The deluge of sand turned a 3-mile stretch of the typically narrow and deep channel of the Snake River into a flat, sandy plain reminiscent of the Platte River.

Rancher Dick Minor of Gordon was cited by the EPA in June 2021 for the unauthorized discharge and was required then to devise a plan of action. In February, however, he was cited for failing to halt the ongoing erosion into the river, a remote site for trout fishing and canoe trips.
In a Nov. 2 email, EPA spokesman Ben Washburn said the agency’s Office of Enforcement and Compliance Assurance had enlisted a contractor “with the expertise” to review Minor’s proposed work plan. The work has been described as complex by the EPA and the damage severe.
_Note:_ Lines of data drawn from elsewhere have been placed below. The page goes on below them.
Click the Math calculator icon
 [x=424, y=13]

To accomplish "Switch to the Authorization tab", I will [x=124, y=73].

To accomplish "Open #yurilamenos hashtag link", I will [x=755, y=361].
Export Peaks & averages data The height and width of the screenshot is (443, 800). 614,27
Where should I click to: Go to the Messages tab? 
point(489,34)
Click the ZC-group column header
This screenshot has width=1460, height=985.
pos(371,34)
“We hope to have an implementable work plan soon and will share that publicly when we do,” Washburn wrote.
He said he could not identify the consultant and could not comment on who will pay for the consultant’s work. Washburn did not respond to a question about why the process has taken so long.
Depositing sediment into a stream without obtaining permission is a violation of the federal Clean Water Act. The influx of sand was evident 30 miles away, where the Snake River flows into Merritt Reservoir, southwest of Valentine.
Minor has previously said that the loss of production from the hay meadow was a financial hardship for his ranching operation. He also said he didn’t think the Snake River had been damaged or altered except on his ranch, but he said he was working with the EPA.
In June 2021, Minor and EPA signed a consent order in which the rancher agreed to take “immediate” steps to halt flows into the Snake River, mitigate for “lost river functions” and make plans to restore “to the extent technically feasible” the original form of the river.
Under the agreement, Minor was given a year to complete the work, upon approval of his plans by the EPA.
A work plan was submitted in September 2021, and the EPA said it had enlisted an engineer to help review that plan “due to the severity of the impacts and the complexity of the restoration.”
In February, however, EPA put Minor on notice that he was in violation of the agreement for failing to abate the ongoing erosion.
Aerial photographs of the drainage ditch earlier this year appeared to show some tree branches placed across the ditch. Photos taken in October did not show any further changes.